Kosuke, ravissant model boy nippon, propre sur lui, soigne son apparence physique et sa mise vestimentaire tout autant que le design de son confortable loft tokyoïte, qui témoigne d’une belle aisance financière. Le jeune égotiste se choisit un jeune coach sur internet. Pousser de la fonte crée du lien, comme on sait : ils finissent par coucher ensemble – on s’en doutait un peu. Mais sur cette base un peu lisse, la romance va bifurquer de façon beaucoup moins attendue…
Daishi Matsunaga, cinéaste venu du documentaire, fait preuve en effet d’un rare talent pour que Egoist échappe de la sorte à l’estampille du film communautariste LGBTQIA+ – dépassant ainsi de loin les limites assignées à cet acronyme imprononçable (et que votre serviteur, entre parenthèses, a toujours trouvé grotesque).
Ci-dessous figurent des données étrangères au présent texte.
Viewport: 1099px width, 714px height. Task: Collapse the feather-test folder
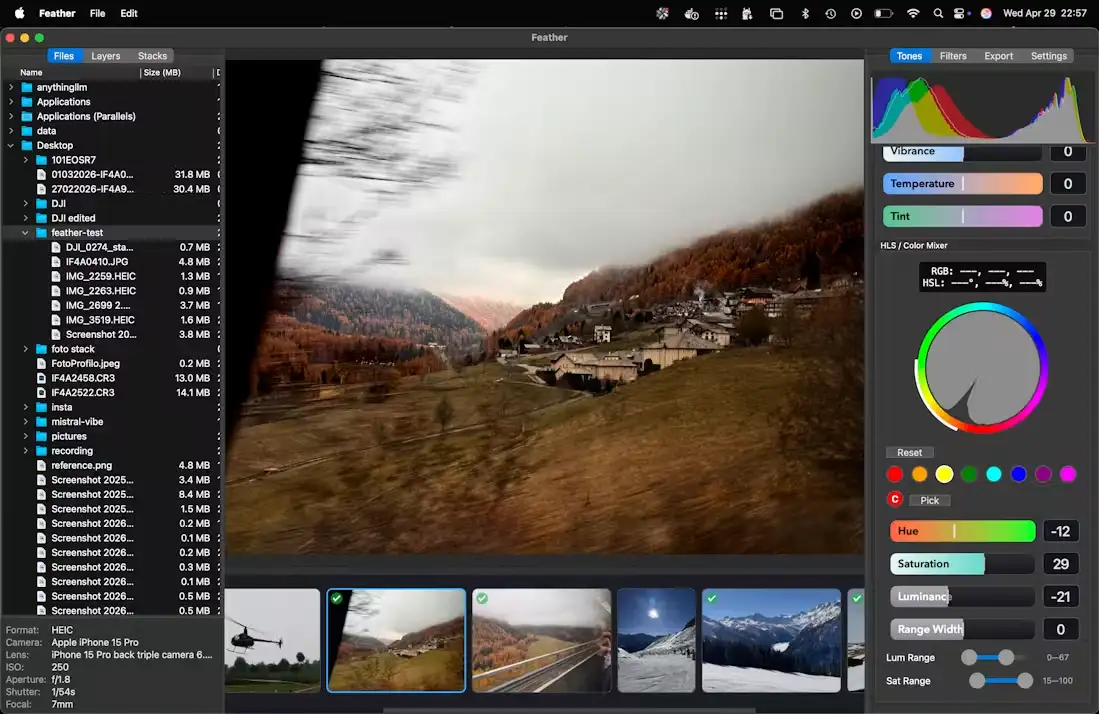click(x=25, y=233)
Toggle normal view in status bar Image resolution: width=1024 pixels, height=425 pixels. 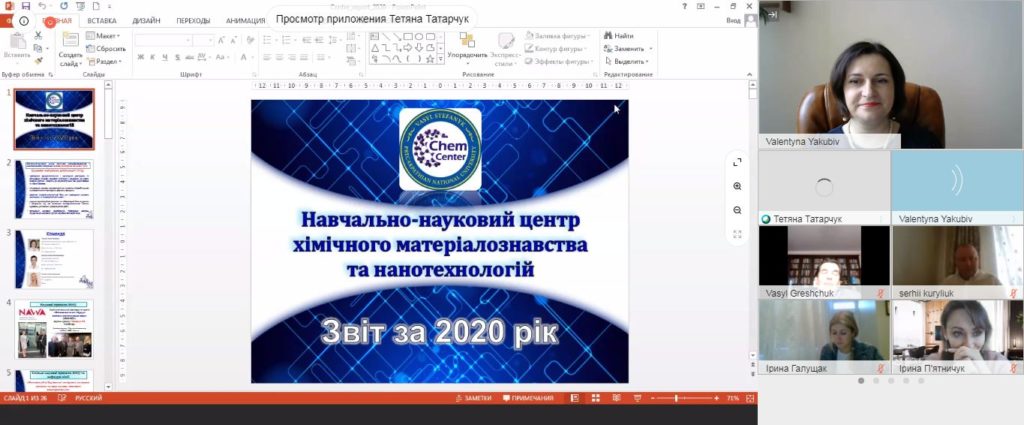click(573, 398)
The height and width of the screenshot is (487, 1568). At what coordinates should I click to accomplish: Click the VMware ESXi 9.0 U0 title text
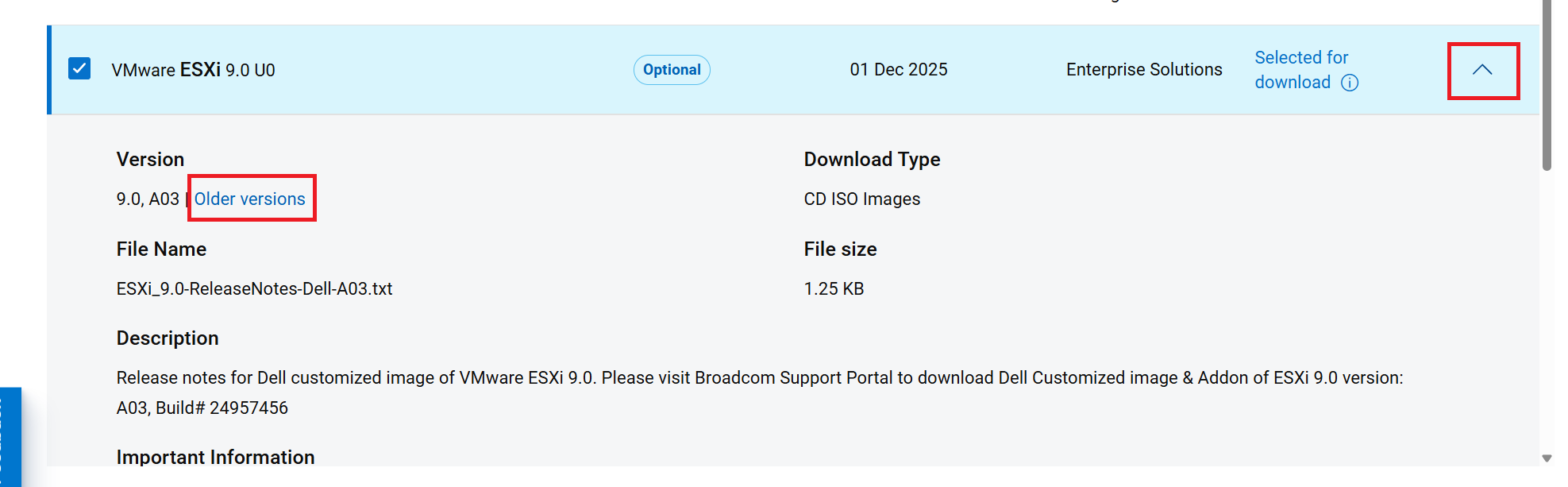pyautogui.click(x=195, y=70)
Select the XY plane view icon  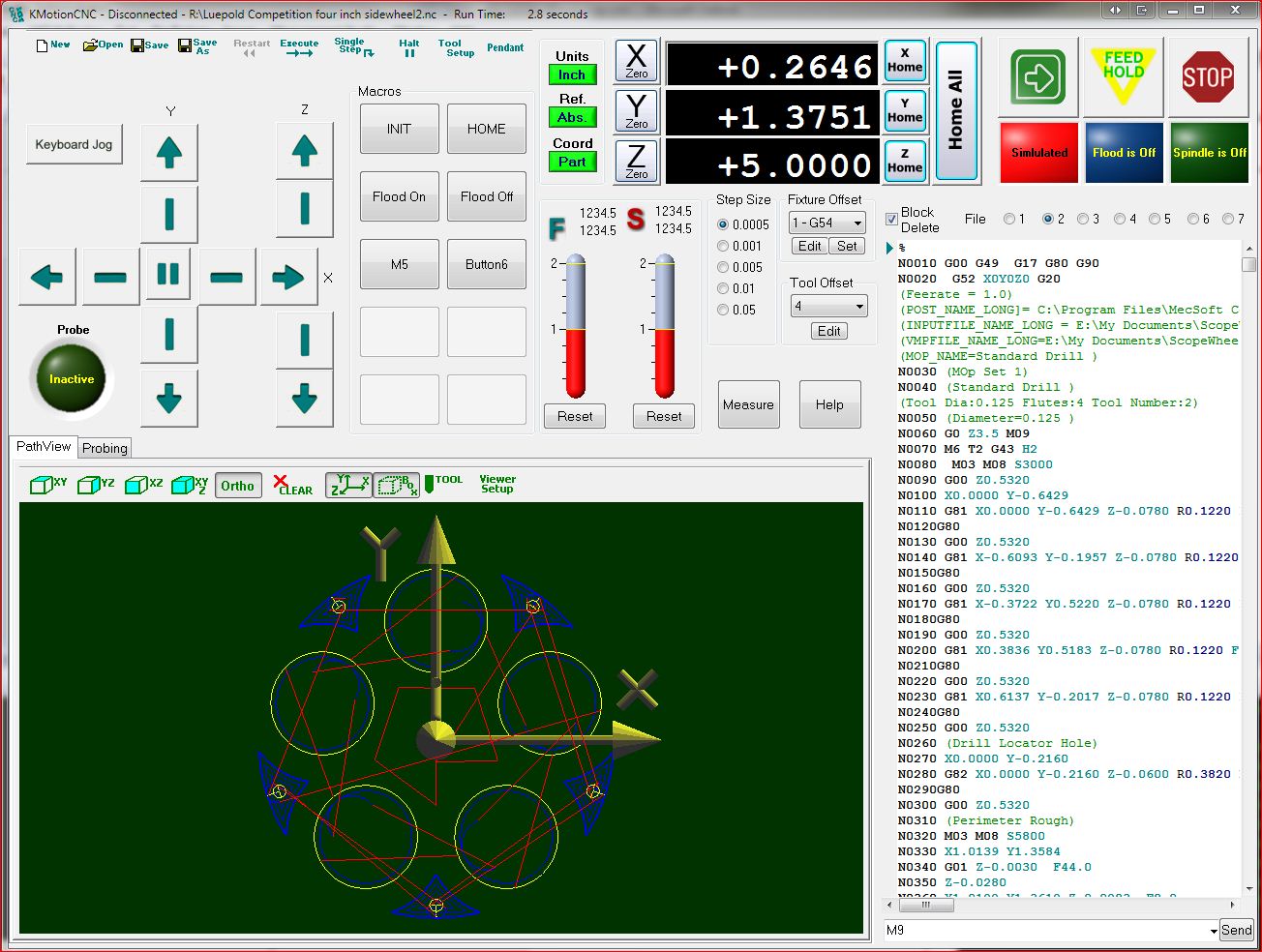[47, 485]
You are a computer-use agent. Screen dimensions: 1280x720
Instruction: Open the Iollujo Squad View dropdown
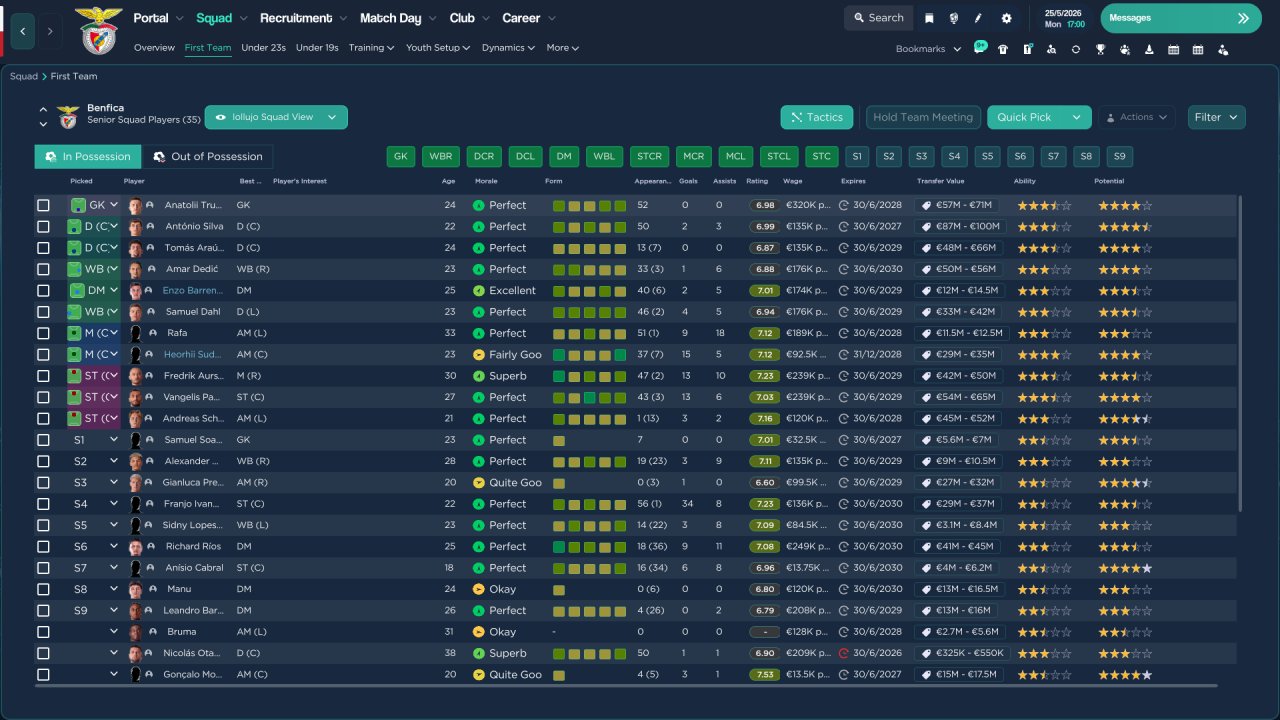coord(276,117)
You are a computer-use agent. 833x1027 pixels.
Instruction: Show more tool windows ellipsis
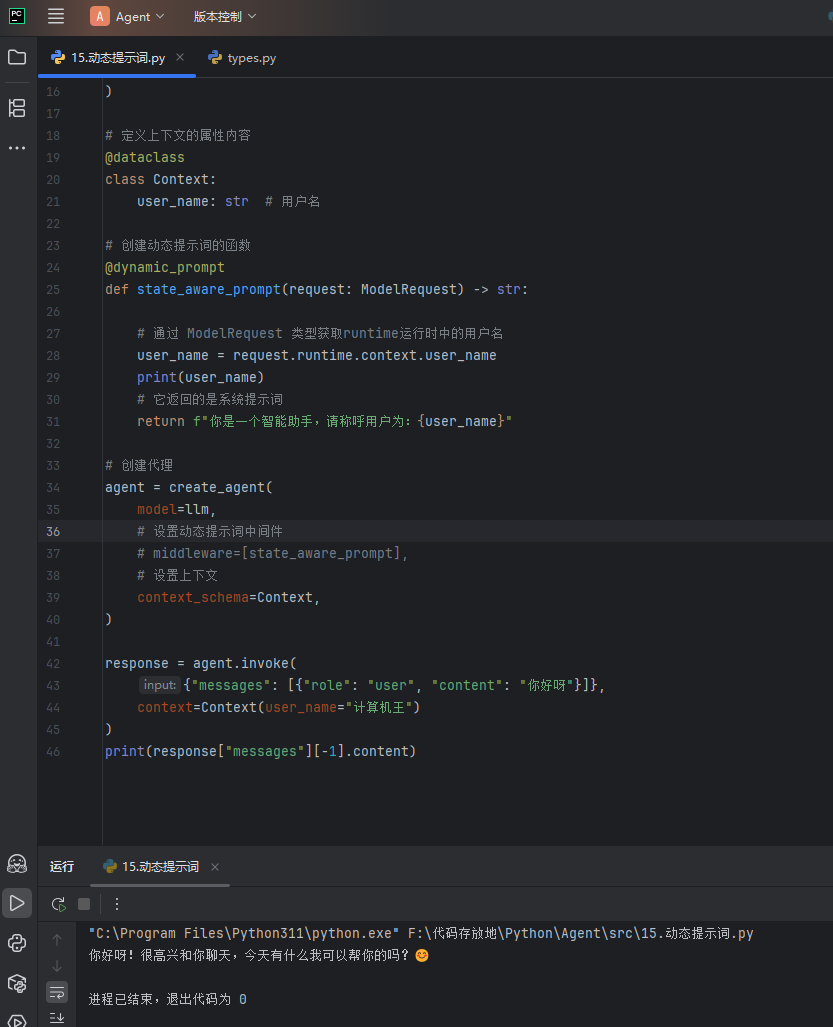(17, 148)
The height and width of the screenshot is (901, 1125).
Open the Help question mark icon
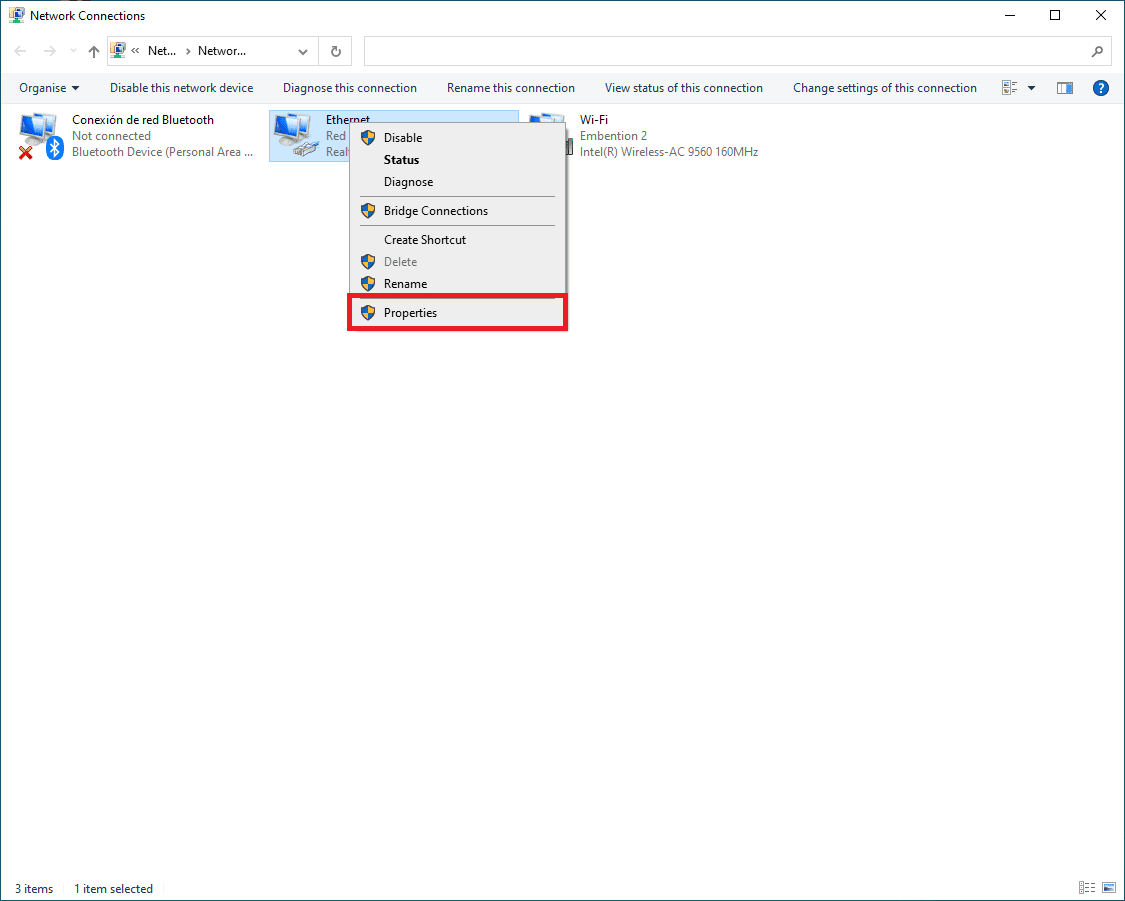(x=1101, y=88)
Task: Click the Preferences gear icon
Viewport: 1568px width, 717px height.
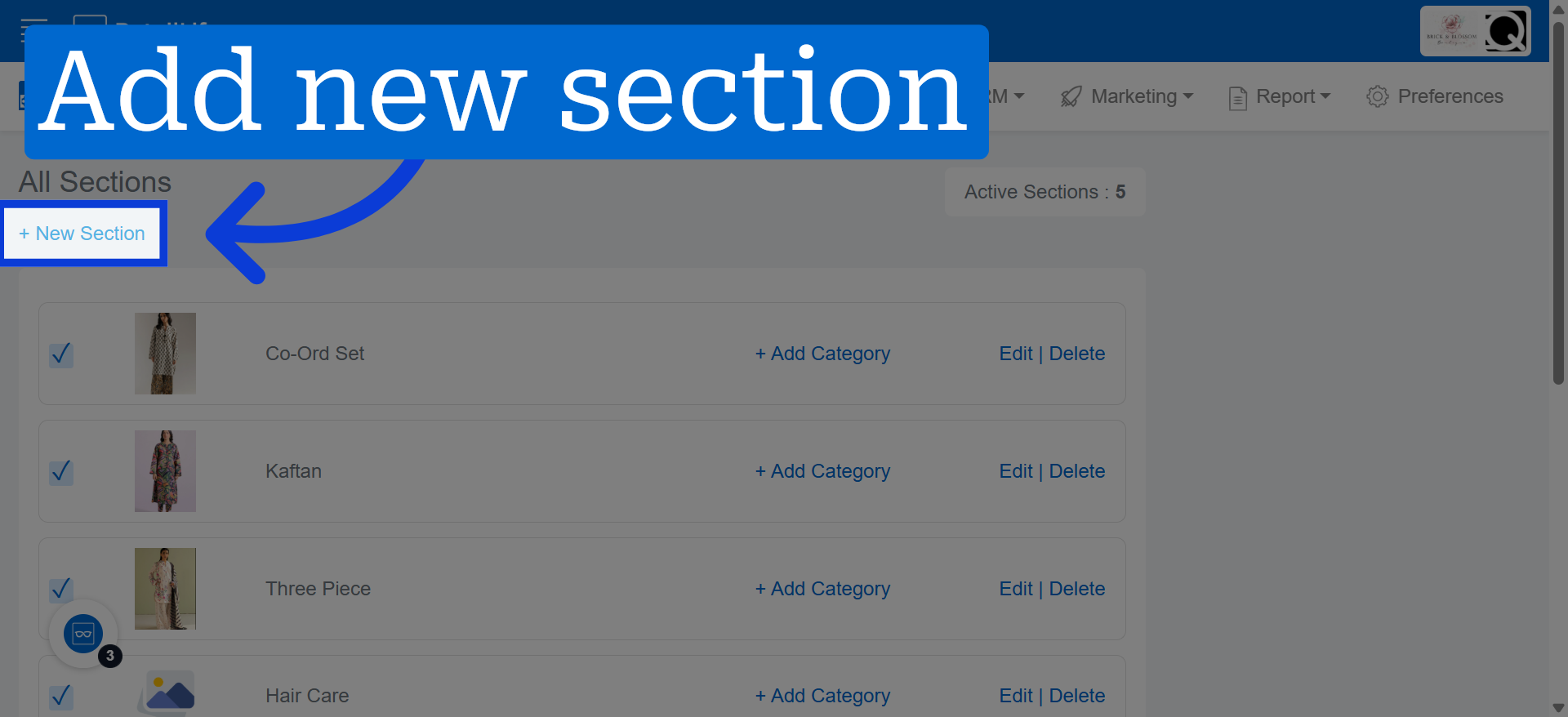Action: click(1378, 96)
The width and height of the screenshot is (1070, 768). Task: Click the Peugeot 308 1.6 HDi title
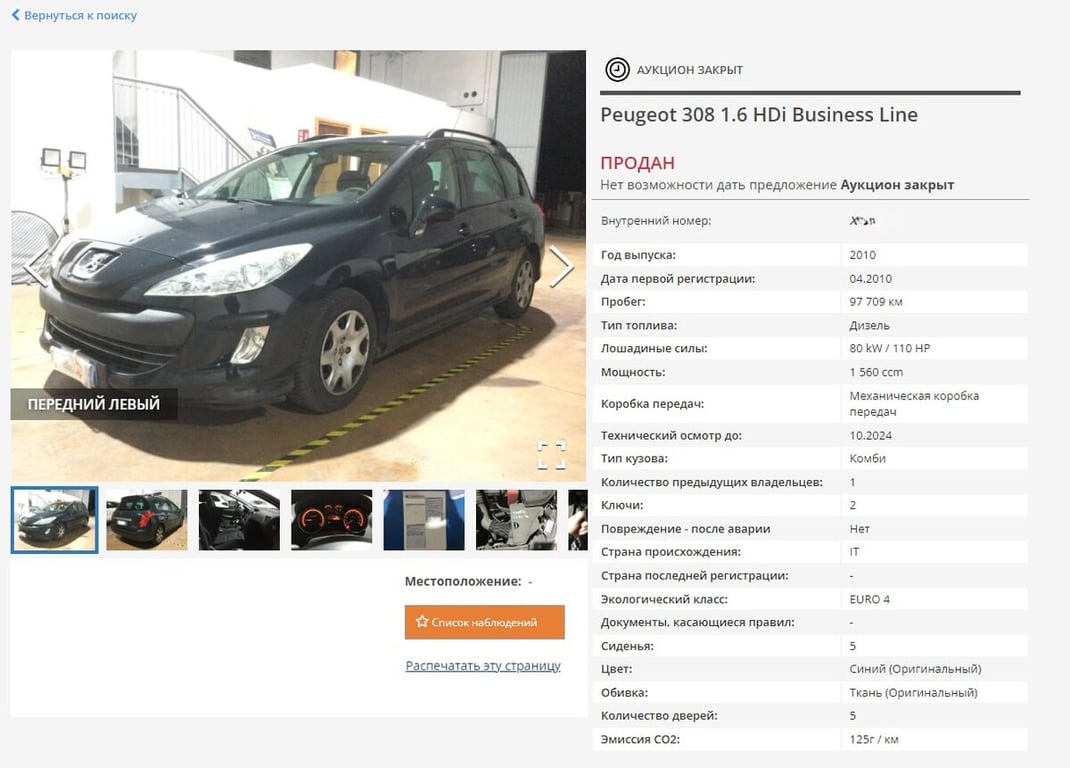click(x=759, y=115)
Quoiqu’il en soit, ce serait dommage de vous déflorer l’intrigue. On se contentera donc de préciser ici que les deux héros du film sont issus de milieux sociaux différents : Kosuke était encore adolescent quand sa mère est morte, et son père veuf, du fond de sa campagne, ignore tout de l’homosexualité de son fils unique ; quant à Ryüta, le coach, autodidacte déscolarisé de bonne heure, il subvient par des moyens inavouables aux besoins de sa mère désargentée, laquelle occupe seule un modeste logis dans un quartier périphérique de la capitale.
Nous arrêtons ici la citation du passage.